Generic Amifampridine SERB Wins EMA Endorsement To Treat LEMS
A branch of the European Medicines Agency (EMA) has recommended that Amifampridine SERB, a generic version of Firdapse, be approved to treat adults with Lambert‑Eaton myasthenic syndrome (LEMS) in the European Union.
The recommendation, from the EMA’s Committee for Medicinal Products for Human Use (CHMP), will now be reviewed by the European Commission, which makes final decisions about whether to authorize treatments in all EU member states.
In LEMS, the body’s immune system erroneously launches an attack that interferes with the communication between nerve and muscle cells. Specifically, LEMS is driven by antibodies that target voltage-gated calcium channels (VGCCs), found on nerve cell endings.
Under normal circumstances, calcium ions flowing through VGCCs into nerve cells help trigger the release of acetylcholine, a chemical messenger that instructs muscle cells to contract. However, in LEMS, the immune attack impairs VGCCs’ function and prevents nerve cells from releasing acetylcholine, resulting in muscle weakness and other disease symptoms.
Amifampridine, the active agent in Firdapse, works by blocking a different protein channel called the voltage-dependent potassium channel. By blocking this protein, the medication ensures that any remaining healthy VGCC proteins remain open, allowing more calcium to flow into nerve cells. This facilitates the release of acetylcholine and is expected to ease LEMS symptoms.

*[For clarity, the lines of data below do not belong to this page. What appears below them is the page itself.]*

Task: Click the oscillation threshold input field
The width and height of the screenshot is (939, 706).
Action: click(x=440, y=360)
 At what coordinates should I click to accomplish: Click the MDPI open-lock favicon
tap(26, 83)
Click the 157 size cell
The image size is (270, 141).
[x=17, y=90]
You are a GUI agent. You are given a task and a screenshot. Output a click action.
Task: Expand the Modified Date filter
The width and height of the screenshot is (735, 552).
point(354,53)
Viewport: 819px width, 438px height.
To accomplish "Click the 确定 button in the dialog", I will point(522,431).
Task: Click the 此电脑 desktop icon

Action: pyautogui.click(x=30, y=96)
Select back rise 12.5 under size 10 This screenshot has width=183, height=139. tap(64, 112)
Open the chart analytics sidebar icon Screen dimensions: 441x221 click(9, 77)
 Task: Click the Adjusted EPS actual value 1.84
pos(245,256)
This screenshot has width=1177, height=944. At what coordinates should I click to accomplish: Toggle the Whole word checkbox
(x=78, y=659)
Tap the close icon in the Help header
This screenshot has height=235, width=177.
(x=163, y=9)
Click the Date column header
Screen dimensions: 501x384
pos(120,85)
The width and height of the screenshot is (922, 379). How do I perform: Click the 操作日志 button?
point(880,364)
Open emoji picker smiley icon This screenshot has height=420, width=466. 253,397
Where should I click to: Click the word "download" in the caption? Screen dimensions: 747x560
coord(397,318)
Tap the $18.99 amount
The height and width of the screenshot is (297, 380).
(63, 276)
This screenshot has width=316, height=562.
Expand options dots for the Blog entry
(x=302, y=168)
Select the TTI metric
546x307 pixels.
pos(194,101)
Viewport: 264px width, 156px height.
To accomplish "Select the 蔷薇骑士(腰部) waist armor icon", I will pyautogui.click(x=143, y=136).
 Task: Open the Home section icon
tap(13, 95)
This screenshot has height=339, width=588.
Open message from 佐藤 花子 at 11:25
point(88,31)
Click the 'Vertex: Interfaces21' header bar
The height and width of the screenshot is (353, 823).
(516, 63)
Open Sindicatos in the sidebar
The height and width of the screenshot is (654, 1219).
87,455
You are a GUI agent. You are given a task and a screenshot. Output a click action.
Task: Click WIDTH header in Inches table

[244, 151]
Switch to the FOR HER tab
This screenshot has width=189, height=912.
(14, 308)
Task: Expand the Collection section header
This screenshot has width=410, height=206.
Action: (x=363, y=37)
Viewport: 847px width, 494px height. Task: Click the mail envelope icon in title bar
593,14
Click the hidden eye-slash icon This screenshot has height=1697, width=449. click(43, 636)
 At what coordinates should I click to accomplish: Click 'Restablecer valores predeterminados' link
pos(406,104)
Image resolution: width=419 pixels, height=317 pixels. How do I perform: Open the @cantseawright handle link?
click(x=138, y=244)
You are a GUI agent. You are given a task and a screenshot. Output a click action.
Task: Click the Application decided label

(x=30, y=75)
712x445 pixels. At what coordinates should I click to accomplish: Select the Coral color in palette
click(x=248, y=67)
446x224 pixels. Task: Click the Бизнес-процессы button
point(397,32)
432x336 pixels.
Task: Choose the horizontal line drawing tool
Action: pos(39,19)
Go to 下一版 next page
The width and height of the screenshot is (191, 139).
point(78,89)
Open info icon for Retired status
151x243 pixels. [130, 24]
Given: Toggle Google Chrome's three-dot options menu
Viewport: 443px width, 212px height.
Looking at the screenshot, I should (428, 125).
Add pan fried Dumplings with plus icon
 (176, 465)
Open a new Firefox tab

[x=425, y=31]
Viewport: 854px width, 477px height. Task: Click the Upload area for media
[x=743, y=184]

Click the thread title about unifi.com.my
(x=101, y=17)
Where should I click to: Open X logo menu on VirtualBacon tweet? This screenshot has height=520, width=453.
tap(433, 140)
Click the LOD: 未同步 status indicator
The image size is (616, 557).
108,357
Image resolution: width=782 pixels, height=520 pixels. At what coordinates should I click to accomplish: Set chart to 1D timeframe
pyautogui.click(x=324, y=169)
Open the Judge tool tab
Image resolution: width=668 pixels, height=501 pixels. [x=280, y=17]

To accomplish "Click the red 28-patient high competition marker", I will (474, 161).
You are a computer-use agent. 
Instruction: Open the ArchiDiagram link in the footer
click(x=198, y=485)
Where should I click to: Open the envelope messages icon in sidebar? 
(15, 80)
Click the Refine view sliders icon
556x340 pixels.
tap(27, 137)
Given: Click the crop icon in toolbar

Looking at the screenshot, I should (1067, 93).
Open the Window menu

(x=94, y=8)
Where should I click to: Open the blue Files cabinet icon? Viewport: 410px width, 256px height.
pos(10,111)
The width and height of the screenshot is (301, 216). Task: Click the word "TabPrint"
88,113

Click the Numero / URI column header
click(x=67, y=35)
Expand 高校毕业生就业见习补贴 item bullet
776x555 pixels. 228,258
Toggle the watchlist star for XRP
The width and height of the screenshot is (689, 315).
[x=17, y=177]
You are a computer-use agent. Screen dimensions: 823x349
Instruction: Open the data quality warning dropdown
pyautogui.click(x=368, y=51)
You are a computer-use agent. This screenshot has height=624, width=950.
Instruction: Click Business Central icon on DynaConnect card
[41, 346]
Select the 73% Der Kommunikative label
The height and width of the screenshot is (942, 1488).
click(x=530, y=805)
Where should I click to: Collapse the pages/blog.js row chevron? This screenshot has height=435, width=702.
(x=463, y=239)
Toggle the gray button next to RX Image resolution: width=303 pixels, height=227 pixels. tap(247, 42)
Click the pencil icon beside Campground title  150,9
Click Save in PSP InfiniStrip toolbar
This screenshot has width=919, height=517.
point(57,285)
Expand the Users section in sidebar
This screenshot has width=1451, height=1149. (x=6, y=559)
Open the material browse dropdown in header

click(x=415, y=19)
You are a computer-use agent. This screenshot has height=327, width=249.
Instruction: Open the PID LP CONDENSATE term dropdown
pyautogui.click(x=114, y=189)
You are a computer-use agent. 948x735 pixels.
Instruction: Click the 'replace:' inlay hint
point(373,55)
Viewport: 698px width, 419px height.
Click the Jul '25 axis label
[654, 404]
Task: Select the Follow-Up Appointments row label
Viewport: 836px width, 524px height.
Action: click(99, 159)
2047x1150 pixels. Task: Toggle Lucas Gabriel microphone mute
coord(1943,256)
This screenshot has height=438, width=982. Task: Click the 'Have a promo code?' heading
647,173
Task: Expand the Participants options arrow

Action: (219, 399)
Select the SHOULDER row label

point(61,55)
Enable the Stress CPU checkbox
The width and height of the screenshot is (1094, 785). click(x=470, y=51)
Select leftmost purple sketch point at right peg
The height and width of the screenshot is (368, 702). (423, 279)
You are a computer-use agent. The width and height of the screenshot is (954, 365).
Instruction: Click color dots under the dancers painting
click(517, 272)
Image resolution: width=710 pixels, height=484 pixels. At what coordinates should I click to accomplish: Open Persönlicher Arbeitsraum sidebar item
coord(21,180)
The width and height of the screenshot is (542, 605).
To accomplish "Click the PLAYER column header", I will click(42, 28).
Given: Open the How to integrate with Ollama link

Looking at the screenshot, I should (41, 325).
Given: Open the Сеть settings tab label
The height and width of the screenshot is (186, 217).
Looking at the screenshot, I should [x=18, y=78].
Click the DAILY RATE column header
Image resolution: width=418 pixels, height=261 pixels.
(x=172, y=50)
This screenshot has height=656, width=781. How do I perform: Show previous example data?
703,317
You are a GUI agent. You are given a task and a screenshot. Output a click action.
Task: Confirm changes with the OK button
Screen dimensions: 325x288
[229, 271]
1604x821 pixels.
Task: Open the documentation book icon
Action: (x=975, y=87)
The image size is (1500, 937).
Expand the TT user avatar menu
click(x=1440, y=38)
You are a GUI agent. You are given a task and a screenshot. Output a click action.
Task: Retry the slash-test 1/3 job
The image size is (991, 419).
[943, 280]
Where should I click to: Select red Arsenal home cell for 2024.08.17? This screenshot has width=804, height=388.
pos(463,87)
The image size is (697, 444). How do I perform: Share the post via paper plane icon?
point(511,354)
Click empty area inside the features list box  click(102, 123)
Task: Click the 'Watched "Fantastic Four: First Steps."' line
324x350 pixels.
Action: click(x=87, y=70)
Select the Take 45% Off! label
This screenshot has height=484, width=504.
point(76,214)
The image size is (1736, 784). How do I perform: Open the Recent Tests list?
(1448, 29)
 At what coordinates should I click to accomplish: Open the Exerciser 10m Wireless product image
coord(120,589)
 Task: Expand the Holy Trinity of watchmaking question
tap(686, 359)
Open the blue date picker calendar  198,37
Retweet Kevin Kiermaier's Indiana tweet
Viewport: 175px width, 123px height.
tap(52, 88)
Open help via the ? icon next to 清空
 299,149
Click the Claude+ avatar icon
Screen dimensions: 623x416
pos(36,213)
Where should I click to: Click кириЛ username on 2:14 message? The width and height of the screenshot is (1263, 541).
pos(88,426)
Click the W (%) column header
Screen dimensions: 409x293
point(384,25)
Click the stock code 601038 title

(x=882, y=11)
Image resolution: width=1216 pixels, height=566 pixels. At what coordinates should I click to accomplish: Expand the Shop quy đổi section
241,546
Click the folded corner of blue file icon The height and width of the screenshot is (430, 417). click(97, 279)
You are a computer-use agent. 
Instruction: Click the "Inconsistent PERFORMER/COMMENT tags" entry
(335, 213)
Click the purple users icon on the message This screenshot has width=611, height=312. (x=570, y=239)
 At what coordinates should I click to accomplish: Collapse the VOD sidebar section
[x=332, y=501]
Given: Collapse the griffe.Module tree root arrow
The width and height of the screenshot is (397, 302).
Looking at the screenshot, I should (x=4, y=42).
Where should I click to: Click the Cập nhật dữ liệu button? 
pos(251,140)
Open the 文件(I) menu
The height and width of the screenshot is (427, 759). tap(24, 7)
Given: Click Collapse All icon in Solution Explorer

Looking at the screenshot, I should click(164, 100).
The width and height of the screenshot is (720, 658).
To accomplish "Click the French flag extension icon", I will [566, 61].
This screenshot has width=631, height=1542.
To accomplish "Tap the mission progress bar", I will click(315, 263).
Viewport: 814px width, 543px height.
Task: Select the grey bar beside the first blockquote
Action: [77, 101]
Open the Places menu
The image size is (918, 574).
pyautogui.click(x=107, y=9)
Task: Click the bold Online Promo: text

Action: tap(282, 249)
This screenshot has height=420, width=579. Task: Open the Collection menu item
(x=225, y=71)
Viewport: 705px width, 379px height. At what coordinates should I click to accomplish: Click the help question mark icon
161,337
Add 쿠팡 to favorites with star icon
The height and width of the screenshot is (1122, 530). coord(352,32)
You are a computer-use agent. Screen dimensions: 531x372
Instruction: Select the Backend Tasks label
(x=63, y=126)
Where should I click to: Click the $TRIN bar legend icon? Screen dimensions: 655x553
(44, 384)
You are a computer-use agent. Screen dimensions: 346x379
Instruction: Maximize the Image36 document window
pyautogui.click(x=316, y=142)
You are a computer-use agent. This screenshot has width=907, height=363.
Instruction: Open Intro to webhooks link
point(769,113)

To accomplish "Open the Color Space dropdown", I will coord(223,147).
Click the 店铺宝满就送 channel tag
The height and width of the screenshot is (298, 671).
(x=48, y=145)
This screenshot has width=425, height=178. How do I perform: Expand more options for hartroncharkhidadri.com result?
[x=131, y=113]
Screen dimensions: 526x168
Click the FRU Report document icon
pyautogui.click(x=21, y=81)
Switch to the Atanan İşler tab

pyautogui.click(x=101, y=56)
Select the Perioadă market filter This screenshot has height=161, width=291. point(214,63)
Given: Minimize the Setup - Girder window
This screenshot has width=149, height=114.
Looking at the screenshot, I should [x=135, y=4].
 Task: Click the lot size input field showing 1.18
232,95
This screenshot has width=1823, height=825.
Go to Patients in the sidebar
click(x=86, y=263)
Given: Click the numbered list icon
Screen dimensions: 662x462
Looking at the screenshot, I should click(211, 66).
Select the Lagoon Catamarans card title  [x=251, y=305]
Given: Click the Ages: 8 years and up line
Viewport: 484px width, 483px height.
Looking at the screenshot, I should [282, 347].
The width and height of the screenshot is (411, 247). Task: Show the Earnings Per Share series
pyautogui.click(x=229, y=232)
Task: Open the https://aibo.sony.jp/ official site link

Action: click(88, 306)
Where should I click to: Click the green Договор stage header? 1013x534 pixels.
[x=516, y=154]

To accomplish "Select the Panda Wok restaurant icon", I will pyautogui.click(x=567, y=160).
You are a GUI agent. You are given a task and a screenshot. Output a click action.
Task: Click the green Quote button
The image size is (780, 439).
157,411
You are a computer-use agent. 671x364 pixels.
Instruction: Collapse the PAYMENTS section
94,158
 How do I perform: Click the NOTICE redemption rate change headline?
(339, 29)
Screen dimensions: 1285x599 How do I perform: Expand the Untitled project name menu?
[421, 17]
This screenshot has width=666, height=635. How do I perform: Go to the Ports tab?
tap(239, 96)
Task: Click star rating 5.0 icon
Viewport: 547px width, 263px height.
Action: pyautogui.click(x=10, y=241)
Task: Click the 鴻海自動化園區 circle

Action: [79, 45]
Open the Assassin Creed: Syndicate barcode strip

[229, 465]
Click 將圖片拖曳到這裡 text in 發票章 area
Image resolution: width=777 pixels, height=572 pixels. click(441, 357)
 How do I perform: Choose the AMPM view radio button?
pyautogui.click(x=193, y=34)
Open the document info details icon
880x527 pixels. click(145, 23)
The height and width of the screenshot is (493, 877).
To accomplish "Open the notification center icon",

The new generic medication contains this same active ingredient, and will be available in tablets at the same 10 mg dose, as the name-brand medicine. Generics are medicines that are pharmacologically and biologically equivalent to name-brand medicines, but are made by different manufacturers. Since they introduce competition into pharmaceutical marketplaces, generics can help drive down treatment costs.
The new generic “has the same qualitative and quantitative composition in active substance and excipients, and the same pharmaceutical form as” the name-brand medicine, according to SERB, the pharmaceutical company developing it. The generic also “is manufactured following the same process and at the same manufacturing sites” as the name-brand product.
Firdapse is marketed by BioMarin Pharmaceutical in Europe. Its licensing rights in North America are owned by Catalyst Pharmaceuticals.